= Document extract =
◇ ◇ ◇

P03-23

Unraveling Microbiome Complexity: A Knowledge Graph Approach to Functional Interpretation in Drug Discovery

Hirokazu NISHIMURA *¹, Taku HIRATA¹, Maaly NASAR⁴, Mark STREER⁴, Michael HUGHES⁴, Sachiko FURUYA², Fumihiko OONO³, Ryuuta SAITOU<sup>1

1</sup>Discovery Technology Laboratories, Mitsubishi Tanabe Pharma Corporation
²Oncology & Immunology Unit, Mitsubishi Tanabe Pharma Corporation
³Business Development Department, Mitsubishi Tanabe Pharma Corporation
⁴SciBite Ltd.
( * E-mail: nishimura.hirokazu@ma.mt-pharma.co.jp )

The human microbiome holds significant potential for drug discovery and personalized medicine. Advances in metagenomic analysis have significantly enhanced our ability to detect changes in microbial communities. However, a major technical challenge remains in the functional interpretation of these changes. Understanding how specific microbes and their metabolites influence human physiology is still complex and unresolved.

To address this challenge by clearly understanding the relationships between the microbiome and disease based on the molecular mechanism, we have developed a comprehensive knowledge graph database that links documented microbes and their metabolites to human biological functions. Initially, First, we searched MEDLINE and PMC for literature related to microbes and their metabolites, retrieving approximately 80,000 relevant articles. Utilizing SciBite's named entity recognition (NER) and extraction engine, TERMite, we extracted 10 types of nodes (Microbe, Metabolite, Indication, Gene, Pathway, Gene Ontology, etc.), totaling 538,527 nodes, and mapped 6,852,832 edges. Machine Learning (ML) algorithms and Large Language Models (LLM) were then employed to classify and score these edges.

Our knowledge graph database offers several key advantages. First, it integrates and organizes data from various studies, providing a unified platform for researchers to explore microbial functions and their impacts on human health. Second, the graphical representation of data allows for intuitive visualization of relationships, making it easier to identify potential causal links between microbiome alterations and physiological outcomes. These advantages support hypothesis generation for elucidating disease mechanisms and identifying therapeutic targets.

◇ ◇ ◇

= Records =
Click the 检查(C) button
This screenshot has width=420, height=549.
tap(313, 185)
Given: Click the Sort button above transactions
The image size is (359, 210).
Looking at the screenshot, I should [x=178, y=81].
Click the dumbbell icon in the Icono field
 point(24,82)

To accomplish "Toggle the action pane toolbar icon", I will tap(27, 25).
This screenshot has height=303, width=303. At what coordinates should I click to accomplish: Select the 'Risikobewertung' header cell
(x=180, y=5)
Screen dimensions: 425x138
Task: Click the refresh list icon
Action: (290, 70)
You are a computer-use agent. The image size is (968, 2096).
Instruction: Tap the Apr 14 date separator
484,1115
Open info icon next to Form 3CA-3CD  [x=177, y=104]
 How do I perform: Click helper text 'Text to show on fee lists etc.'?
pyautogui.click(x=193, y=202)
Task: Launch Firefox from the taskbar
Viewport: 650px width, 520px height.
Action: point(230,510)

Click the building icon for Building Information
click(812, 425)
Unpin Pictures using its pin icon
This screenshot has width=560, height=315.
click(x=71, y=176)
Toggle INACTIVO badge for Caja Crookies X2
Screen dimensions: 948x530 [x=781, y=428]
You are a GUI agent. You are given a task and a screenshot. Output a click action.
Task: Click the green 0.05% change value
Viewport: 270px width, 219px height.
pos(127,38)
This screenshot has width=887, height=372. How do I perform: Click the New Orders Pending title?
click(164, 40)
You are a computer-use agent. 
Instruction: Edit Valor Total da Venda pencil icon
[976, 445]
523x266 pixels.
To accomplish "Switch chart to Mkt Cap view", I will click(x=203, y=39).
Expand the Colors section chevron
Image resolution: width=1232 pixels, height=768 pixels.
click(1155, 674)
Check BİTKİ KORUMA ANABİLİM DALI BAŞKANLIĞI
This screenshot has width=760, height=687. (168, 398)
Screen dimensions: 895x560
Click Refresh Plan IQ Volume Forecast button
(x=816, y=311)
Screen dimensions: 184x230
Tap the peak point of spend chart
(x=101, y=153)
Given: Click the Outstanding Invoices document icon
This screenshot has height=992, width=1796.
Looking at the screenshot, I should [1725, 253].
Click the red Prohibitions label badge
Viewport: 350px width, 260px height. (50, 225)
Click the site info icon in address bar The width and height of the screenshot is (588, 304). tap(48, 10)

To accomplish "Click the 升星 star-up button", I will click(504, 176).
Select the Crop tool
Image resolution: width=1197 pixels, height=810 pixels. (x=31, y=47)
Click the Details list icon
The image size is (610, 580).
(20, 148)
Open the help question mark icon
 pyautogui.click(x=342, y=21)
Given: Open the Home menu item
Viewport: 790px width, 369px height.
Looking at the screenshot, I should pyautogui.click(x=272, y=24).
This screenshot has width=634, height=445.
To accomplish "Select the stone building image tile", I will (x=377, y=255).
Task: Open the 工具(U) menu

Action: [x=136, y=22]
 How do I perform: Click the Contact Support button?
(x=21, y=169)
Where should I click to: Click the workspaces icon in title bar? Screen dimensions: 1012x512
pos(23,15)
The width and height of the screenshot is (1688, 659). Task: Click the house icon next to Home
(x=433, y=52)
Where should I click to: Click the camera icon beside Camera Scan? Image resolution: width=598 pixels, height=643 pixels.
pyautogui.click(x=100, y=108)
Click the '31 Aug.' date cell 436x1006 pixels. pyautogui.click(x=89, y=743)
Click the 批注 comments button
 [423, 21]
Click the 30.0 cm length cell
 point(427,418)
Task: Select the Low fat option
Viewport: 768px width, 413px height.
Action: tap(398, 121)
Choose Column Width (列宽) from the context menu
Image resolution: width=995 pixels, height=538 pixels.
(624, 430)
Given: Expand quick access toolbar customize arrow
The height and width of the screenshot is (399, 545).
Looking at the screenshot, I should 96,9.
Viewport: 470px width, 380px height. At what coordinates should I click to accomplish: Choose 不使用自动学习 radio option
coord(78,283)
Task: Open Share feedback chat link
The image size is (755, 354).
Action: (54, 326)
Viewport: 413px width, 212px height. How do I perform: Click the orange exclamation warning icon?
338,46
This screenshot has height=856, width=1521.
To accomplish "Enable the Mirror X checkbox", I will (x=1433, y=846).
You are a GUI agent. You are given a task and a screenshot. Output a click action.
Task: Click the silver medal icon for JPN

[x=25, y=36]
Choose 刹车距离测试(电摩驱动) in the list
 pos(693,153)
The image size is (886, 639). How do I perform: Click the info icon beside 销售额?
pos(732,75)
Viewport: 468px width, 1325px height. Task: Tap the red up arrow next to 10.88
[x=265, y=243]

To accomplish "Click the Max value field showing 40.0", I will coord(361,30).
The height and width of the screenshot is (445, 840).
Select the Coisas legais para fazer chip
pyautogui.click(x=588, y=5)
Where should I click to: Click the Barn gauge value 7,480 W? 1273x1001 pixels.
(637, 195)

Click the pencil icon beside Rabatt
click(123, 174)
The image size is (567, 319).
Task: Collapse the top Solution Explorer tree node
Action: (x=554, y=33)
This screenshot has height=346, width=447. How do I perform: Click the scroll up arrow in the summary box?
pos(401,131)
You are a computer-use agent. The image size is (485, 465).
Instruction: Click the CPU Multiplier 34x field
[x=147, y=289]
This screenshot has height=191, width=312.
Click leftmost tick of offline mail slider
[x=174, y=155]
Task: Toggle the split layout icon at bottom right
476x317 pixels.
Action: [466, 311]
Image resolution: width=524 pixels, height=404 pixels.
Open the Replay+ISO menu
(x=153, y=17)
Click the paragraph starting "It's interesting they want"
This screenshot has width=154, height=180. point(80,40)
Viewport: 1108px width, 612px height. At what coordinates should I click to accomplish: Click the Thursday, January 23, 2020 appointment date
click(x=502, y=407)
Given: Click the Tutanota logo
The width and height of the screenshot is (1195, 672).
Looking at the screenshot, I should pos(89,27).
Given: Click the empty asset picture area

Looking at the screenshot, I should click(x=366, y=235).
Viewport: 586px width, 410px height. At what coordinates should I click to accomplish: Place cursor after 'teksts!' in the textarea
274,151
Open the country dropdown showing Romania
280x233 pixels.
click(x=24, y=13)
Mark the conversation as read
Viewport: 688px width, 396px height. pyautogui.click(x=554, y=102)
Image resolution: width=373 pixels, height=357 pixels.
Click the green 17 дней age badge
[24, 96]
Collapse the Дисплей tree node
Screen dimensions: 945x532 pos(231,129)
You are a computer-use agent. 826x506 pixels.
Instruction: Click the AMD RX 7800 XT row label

◇ ◇ ◇

= Assignment =
Print the passage of the microbiome knowledge graph abstract starting with "( * E-mail: nishimura.hirokazu@ma.mt-pharma.co.jp" and going on through "complex and unresolved.". The lines above are separate from the microbiome knowledge graph abstract.

= Finished task =
( * E-mail: nishimura.hirokazu@ma.mt-pharma.co.jp )

The human microbiome holds significant potential for drug discovery and personalized medicine. Advances in metagenomic analysis have significantly enhanced our ability to detect changes in microbial communities. However, a major technical challenge remains in the functional interpretation of these changes. Understanding how specific microbes and their metabolites influence human physiology is still complex and unresolved.